Having said that, compilers do pretty badly on C-to-simd optimisation. The
best you get is loop vectorization if it's really simple logic. You can
usually get some pretty good wins there. The fact you lay out your memory for
simd usually is a win all of its own due to cache prefetching even if you
don't actually use any simd instructions. Compilers need heuristics to manage
cache when you know what you're trying to do, (eg when should it use non-
temporal writes, for example?) Fast C code is written while having a really
clear mental model of the underlying architecture and the assembly that the C
will produce with -O3 (or whatever flag is relevant to your compiler) and then
checked with -S or objdump -D, profiled with callgrind/cachegrind, perf, rdtsc
etc...

The compiler really can't "Do it for you" You /can/ use a compiler as one of
your tools when /you/ do it.
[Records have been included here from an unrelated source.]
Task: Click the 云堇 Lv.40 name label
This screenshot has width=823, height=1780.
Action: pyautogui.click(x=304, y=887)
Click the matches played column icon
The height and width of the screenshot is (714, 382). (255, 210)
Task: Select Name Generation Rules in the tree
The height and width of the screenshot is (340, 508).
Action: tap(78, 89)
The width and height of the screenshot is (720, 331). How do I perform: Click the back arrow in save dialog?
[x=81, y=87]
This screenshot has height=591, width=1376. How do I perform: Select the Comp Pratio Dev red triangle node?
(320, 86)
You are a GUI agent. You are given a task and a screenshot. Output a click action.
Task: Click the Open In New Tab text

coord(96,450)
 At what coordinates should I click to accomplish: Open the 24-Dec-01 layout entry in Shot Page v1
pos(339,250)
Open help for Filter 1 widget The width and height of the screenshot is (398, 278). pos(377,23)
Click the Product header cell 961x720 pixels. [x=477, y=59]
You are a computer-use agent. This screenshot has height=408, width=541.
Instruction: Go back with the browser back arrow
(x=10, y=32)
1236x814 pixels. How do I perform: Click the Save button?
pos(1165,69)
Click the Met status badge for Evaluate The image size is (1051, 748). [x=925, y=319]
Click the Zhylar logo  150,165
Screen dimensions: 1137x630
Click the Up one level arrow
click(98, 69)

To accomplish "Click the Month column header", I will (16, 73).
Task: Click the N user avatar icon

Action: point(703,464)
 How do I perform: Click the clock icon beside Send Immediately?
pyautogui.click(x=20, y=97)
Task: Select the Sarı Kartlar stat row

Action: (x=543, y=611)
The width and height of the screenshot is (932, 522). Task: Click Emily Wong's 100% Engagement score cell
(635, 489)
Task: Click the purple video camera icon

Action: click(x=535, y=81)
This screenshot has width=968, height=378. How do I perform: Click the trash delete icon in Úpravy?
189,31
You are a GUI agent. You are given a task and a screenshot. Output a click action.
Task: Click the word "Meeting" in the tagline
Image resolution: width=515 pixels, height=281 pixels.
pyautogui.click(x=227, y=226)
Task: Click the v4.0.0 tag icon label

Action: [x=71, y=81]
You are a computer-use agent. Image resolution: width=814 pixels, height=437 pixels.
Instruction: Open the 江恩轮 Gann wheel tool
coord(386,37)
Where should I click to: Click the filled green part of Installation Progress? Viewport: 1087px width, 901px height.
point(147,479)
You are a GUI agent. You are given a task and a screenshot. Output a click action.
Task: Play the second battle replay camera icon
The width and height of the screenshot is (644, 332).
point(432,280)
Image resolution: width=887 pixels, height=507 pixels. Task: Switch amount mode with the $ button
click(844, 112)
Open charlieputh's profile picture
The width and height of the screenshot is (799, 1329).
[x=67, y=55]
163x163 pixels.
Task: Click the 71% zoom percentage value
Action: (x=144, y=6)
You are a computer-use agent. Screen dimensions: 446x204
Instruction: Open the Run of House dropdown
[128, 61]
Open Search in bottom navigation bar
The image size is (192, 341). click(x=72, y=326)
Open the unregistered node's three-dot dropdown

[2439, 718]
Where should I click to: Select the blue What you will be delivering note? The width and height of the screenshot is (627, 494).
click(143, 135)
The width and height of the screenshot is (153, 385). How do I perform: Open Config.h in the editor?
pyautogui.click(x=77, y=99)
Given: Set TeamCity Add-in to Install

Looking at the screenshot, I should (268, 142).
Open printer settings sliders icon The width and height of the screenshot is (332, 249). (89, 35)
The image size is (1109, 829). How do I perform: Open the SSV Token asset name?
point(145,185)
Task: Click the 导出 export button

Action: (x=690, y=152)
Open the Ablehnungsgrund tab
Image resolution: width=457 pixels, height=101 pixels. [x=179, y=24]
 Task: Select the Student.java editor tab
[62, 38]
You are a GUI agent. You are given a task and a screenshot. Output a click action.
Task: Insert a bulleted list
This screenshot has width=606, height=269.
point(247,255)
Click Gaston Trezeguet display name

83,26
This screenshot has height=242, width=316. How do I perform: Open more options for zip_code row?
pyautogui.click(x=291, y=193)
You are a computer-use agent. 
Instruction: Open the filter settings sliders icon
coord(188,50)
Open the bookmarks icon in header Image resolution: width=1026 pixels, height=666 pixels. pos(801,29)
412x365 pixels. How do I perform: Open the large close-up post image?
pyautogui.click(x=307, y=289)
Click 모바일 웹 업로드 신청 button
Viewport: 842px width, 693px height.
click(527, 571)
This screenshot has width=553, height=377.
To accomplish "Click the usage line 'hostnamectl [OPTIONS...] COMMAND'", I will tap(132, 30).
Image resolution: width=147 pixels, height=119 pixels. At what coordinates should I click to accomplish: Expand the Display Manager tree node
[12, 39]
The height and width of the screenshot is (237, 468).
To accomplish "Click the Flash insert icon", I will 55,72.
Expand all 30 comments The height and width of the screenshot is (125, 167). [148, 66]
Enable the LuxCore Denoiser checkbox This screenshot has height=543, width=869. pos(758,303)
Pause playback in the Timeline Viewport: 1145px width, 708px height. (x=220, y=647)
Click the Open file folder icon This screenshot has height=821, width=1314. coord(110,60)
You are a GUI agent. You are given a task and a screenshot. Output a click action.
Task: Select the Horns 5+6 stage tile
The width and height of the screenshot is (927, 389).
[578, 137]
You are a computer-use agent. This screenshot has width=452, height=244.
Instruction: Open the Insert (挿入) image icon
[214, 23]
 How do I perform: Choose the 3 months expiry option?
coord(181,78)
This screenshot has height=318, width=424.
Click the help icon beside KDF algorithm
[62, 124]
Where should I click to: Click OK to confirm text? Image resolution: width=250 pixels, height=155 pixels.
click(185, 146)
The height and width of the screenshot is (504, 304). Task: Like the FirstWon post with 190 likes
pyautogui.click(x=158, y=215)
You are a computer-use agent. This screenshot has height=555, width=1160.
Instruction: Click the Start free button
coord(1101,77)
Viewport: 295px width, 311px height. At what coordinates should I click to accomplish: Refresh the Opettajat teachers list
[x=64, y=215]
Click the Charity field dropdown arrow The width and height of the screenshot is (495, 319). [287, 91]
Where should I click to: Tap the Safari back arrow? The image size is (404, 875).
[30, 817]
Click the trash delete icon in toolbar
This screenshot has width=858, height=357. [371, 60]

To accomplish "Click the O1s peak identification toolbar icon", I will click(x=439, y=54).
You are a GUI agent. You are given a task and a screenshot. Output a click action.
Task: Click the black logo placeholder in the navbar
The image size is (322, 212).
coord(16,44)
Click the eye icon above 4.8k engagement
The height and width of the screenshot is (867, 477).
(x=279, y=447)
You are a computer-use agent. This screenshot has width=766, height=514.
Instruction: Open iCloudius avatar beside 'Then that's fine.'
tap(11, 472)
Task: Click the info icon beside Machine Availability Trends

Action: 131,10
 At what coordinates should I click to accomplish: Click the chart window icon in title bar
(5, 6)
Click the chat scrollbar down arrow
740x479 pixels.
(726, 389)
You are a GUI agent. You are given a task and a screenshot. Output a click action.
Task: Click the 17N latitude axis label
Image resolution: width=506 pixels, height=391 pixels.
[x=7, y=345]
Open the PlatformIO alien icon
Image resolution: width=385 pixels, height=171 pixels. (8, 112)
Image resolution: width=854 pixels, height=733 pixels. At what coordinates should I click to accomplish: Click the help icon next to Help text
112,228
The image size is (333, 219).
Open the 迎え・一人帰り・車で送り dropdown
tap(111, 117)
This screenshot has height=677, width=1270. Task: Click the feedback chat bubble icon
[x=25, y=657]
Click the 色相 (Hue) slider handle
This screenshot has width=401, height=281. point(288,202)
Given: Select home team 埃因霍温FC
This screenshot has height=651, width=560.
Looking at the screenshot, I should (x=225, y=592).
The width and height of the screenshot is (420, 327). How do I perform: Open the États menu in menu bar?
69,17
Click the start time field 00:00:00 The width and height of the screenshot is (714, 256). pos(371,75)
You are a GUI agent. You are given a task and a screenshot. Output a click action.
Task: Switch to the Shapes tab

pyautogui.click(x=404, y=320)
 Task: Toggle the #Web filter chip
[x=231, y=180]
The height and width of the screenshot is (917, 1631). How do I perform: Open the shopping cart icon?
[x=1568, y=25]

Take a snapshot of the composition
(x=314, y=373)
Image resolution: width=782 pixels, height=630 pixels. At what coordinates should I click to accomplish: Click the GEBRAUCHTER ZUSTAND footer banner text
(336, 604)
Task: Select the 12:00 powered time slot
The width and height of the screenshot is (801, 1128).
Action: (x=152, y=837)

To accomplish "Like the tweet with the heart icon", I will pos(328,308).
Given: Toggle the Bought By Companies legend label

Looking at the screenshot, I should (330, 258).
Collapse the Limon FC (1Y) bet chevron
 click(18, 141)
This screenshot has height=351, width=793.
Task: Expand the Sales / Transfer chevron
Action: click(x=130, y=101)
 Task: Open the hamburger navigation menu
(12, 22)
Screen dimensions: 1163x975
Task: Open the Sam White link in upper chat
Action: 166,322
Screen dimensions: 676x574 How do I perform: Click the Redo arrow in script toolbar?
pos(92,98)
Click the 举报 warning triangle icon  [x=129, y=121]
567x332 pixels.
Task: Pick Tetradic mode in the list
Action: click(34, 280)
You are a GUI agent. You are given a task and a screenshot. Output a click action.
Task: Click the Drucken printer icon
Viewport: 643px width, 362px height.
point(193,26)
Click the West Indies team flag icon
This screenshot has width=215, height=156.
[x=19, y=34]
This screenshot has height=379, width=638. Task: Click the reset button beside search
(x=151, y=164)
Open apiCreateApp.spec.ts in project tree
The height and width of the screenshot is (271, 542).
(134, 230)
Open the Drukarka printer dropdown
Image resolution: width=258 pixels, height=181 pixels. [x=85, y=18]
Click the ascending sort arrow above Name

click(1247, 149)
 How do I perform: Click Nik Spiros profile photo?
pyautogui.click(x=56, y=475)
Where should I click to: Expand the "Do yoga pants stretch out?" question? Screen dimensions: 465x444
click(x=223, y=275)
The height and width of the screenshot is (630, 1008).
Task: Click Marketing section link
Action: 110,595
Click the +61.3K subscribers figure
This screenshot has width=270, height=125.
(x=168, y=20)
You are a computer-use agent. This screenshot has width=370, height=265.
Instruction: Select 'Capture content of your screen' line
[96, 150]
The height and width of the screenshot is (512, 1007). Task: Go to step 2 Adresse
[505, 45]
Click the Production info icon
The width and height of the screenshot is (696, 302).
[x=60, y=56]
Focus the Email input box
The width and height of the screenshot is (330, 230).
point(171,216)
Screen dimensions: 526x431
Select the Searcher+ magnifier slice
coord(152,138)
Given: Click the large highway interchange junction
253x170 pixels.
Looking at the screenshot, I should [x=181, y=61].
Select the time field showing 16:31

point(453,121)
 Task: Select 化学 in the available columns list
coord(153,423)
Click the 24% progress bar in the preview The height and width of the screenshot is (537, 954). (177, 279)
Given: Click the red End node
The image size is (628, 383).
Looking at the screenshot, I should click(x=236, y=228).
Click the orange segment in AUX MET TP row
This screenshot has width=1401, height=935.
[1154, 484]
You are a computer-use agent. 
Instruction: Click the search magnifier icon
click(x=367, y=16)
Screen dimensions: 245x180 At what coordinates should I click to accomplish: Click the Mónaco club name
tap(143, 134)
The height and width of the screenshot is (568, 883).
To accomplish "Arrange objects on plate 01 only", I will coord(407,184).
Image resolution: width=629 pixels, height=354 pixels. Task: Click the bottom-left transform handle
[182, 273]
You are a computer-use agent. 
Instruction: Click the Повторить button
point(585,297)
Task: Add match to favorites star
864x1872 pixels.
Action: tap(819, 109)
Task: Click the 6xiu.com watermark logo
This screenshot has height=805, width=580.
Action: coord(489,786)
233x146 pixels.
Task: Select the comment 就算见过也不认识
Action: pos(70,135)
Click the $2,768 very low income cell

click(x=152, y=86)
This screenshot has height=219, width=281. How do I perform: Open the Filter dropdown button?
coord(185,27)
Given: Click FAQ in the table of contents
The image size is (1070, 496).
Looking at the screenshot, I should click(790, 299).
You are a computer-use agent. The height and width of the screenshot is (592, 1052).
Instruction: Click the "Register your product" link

As Randy Hyde points out you can always beat the
compiler because you can use its generated assembly language in every case you
can't beat, so the absolute worst you get is a tie.

So yeah, you can totally smoke clang, Intel, microsoft and gnu C compiler and
get paid something for doing it in certain industries too. :-)

Mike Acton being aggressively opinionated on the subject, but the lecture is
_really_ good (despite/because of) the bits you'll disagree with and the
manner he'll rub you the wrong way.
[https://www.youtube.com/watch?v=rX0ItVEVjHc](https://www.youtube.com/watch?v=rX0ItVEVjHc)

------
sagargv
What's the performance like?

------
SteveBerta
Amazing!